Se você acompanhou as redes sociais nesta semana, pode ter visto um grande escândalo envolvendo o iFood: foi apontado que o aplicativo realizou estratégias de marketing com agências de publicidade para sabotar as reivindicações dos seus próprios entregadores.
A denúncia foi feita pela Agência Pública, uma organização de jornalismo independente, no dia 04/04/2022. A reportagem mostra que o iFood contrata as agências para se infiltrar nos movimentos de entregadores e minar o seu alcance.
Foram criadas páginas no Facebook, como a Não Breca Meu Trampo e a Garfo na Caveira, bem como perfis falsos nas redes sociais, visando se passar por entregadores.
Essas páginas e perfis observaram o comportamento, linguagem e pautas da classe e passaram a compartilhar postagens em apoio, ganhando atenção e identificação dos motoqueiros, e também da população.
Em seguida, eram acionadas conforme o movimento que lutava por melhores condições de trabalho ganhavam força. Um grande exemplo foi o Breque dos Apps, que se iniciou em julho de 2020 e vinha ganhando força desde então.
Dessa forma, o público acreditava que os entregadores não compactuavam com as manifestações, quando na verdade, essas mesmas páginas eram administradas e patrocinadas pela própria empresa.
Uma tática da operação foi identificar que a vacinação prioritária era um ponto importante para a classe, e assim passaram a defendê-la dentro de manifestações trabalhistas, online e offline.
Ou seja: aproveitar o movimento que reivindicava condições dignas de trabalho para lançar outra pauta, ganhando atenção da mídia e população, e com isso ofuscar a causa inicial para que a verdadeira manifestação perca força.

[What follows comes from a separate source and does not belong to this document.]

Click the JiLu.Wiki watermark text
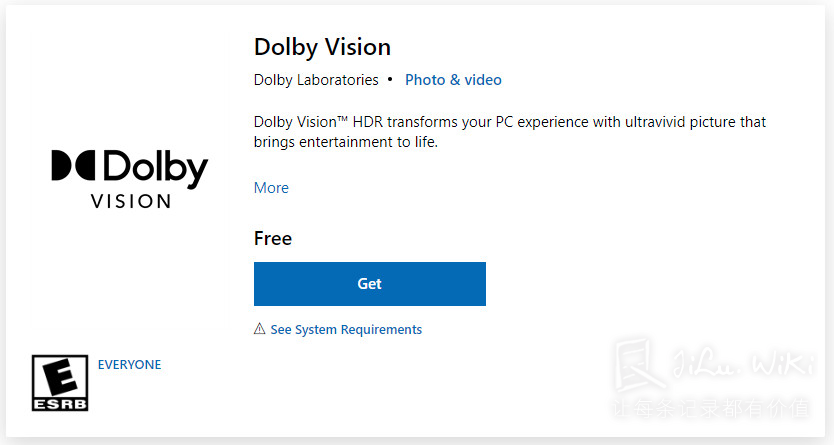The width and height of the screenshot is (834, 445). click(x=744, y=364)
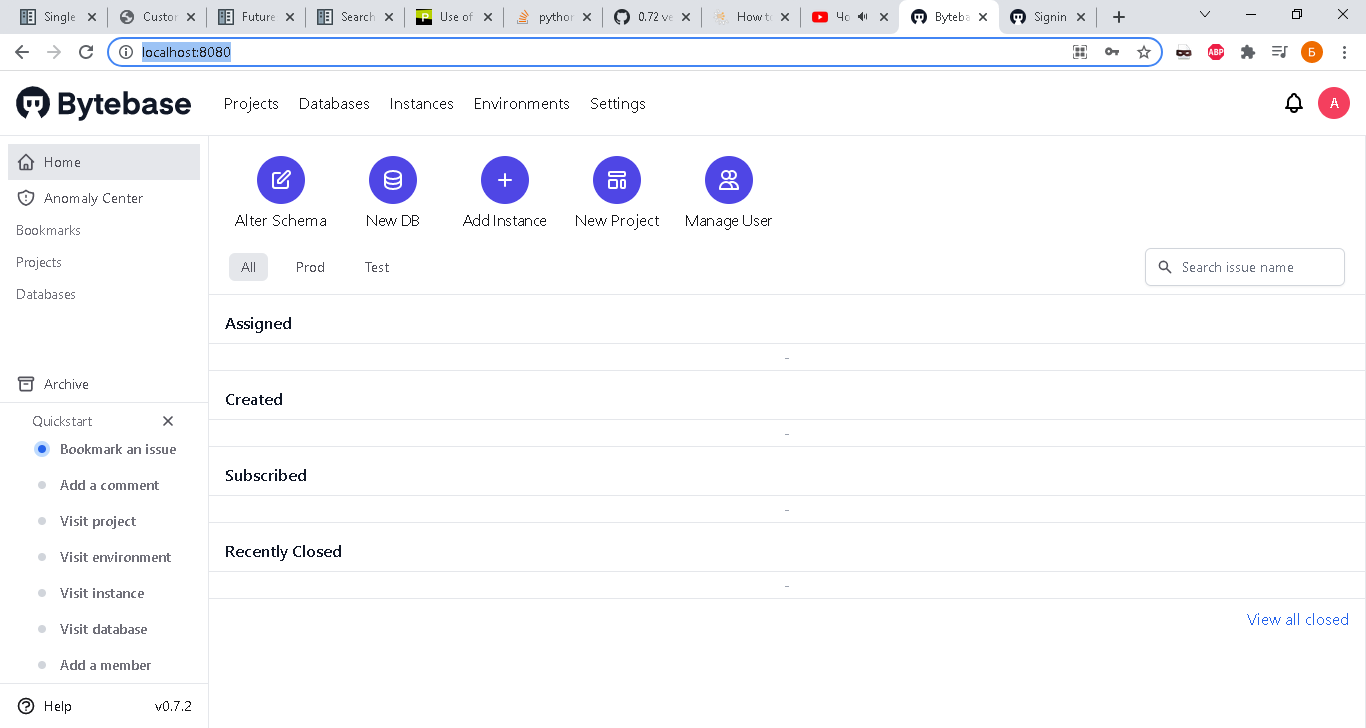Select the Bookmark an issue quickstart step
The image size is (1366, 728).
click(x=117, y=449)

Vários perfis falsos foram usados nessa empreitada, e segundo a reportagem, se trata de uma estratégia comum na política. Chamada Astroturfing, a ideia é gerar uma operação nas redes sociais que pareça surgir espontaneamente do público, quando na verdade é organizado por publicitários a mando de uma oposição.
Isso cria uma desconfiança generalizada sobre tudo que consumimos e a forma como as informações chegam até nós. Será que todo comentário nas redes sociais contrário aos movimentos sindicais e de coletivos representa a realidade ou foi criado por marqueteiros para fortalecer ainda mais a imagem de grandes empresas?

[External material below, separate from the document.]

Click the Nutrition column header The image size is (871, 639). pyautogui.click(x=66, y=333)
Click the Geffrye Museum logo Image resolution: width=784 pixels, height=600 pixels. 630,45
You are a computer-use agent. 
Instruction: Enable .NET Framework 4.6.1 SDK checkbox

Vale ressaltar que a Garfo na Caveira, uma página bastante ativa, fez sua última postagem no mesmo dia em que a reportagem da Agência Pública foi ao ar.
Infelizmente, essa não é a primeira vez que o iFood apresenta movimentações de marketing para mascarar suas falhas. Segundo informações do Money Times e do Intercept Brasil, o aplicativo tem perseguido usuários que avaliaram o serviço negativamente no Reclame Aqui e oferecendo cupons de desconto em troca de boas avaliações.
A narrativa foi confirmada por diversos usuários no Twitter, alegando receberem os tais cupons pouco tempo após reclamar do serviço na rede. Outros receberam mensagens e e-mails de funcionários do aplicativo pedindo para que o seu atendimento fosse bem avaliado.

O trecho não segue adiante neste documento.